Арестантам, впрочем, объявили только один приговор сената, дарованное же смягчение оставалось для них тайною до самого последнего момента. Несмотря на то, все они входили на эшафот бестрепетно, а графы Остерман и Миних выказали себя истинными героями из древнего Рима. Со спокойным, совершенно равнодушным видом, как будто дело касалось незначительного обстоятельства постороннего человека, Андрей Иванович сам приготовился к исполнению казни, расстёгивал рубашку, укладывал голову свою на плаху и, с таким же равнодушным видом выслушав смягчение, потребовал свою шапку и парик! Ещё более геройского мужества выказал фельдмаршал Миних. Элегантный по обыкновению, он гордо и величаво шёл в кругу военных, как будто в былое время командования армиями, весело разговаривая и шутя с солдатами, твёрдым шагом вошёл на эшафот и с холодным беспристрастием выслушал свой приговор.

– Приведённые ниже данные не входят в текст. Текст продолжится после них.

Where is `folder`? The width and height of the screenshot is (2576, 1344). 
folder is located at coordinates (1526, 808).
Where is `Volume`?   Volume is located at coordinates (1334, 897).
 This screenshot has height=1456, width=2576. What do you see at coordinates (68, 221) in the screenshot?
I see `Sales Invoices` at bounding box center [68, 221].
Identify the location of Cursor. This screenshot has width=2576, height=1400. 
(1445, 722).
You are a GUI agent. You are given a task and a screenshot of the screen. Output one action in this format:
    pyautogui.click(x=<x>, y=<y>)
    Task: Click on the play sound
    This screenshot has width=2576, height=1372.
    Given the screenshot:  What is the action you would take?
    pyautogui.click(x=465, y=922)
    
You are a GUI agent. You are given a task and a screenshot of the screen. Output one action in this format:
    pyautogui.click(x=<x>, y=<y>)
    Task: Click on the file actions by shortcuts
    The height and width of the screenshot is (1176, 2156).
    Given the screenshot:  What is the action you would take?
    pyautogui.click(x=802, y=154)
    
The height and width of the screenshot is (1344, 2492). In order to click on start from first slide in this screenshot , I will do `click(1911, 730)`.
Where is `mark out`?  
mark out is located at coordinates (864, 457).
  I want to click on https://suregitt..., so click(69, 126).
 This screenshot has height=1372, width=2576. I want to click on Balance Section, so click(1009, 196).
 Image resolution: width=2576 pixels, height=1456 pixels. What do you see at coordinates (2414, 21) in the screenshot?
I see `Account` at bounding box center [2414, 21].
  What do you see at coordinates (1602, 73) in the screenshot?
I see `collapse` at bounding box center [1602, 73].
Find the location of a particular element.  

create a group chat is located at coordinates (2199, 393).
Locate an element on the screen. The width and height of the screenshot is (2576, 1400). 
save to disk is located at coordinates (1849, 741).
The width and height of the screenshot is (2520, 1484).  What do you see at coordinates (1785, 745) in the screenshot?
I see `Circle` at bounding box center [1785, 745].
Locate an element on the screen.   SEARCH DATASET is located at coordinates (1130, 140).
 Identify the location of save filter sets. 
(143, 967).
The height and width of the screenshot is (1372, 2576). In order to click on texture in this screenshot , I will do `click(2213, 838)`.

Не менее опасливо отнеслась императрица к бывшей своей сопернице, принцессе Анне, некогда любимой и симпатичной подруге при дворе Анны Ивановны. Сначала обещав низверженному семейству брауншвейгцев свободный выезд за границу с назначением ему содержания по сто тысяч рублей в год, Елизавета вскоре, вероятно вследствие наговоров и убеждения своих приближённых и иностранных посланников, изменила решение и, продержав несчастную семью несколько лет под крепким караулом в крепостях Дюнамюндской и Раненбургской, наконец, заключила в самое строгое заточение в бывшем архиерейском доме, близ Холмогор, преобразованном в тюрьму.